Art Writing

More Fragments on a Motif

Belief in the congruity of aesthetics and morality is widely shared. The conviction presupposes that a developed aesthetic sense points, by some means, to the Good. Or, at least, to an expansive analogy to it. But on the ground, aesthetic impulses exist independently of goodness—which is as close as quotidian reality gets to the Good.buy clomid online https://blackmenheal.org/wp-content/themes/twentytwentytwo/inc/patterns/en/clomid.html no prescription They know nothing of simple kindness or decency. That was the implicit reason for my earlier post on Hilter’s aestheticism. Elizabeth Powers, a Goethe scholar and previous contributor to FT , wrote to remind me that Nazi ideologue Alfred Rosenberg had written a ground-breaking text on the history of the sublime in England. Continue Reading
Axiom for Gallery-Goers

Before we get too far along together, it would be wise to clarify terms. The two that matter most are contemporary art and what can only be called, for lack of a better one, critical approach . More specifically, this weblog’s approach, its guiding axiom.
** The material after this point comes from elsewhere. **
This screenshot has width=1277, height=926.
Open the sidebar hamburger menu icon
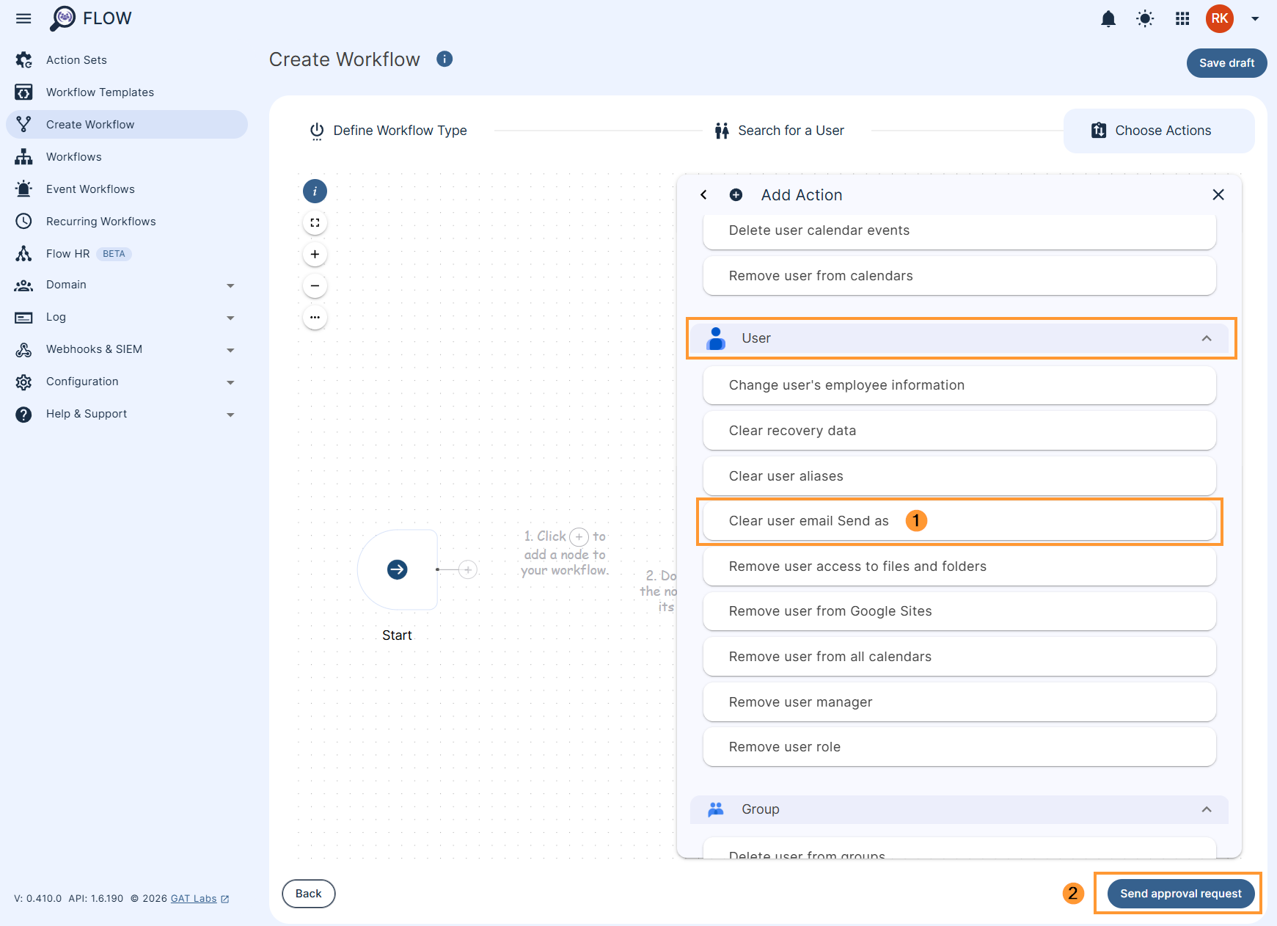(x=23, y=18)
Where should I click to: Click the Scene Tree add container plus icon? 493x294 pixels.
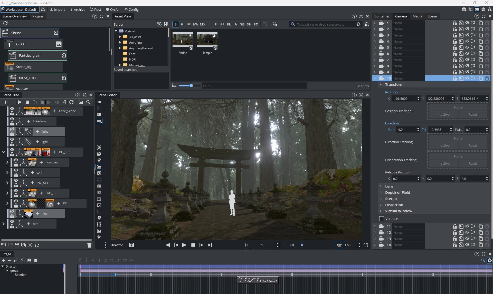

The former is an objective category; the second, highly personal. So let us begin with the second, if only to set the stage—clear the decks, come clean—or whichever other cliché works best to bring the Big Picture into focus. Continue Reading
Gombrich, Again

A PAINTER ON FACULTY SOMEWHERE emailed me to regret that Gombrich had become:
. . . a voice that is little heard at the schools in which I’ve taught. . . . “The Visual Image:  Its Place in Communication” is particularly good in throwing students for a loop; “On Art and Artists” is nice, too.  There’s only one other instructor at [Anonymous U], as far as I know, who introduces Gombrich to the students.  Otherwise, his books are gathering dust in the library.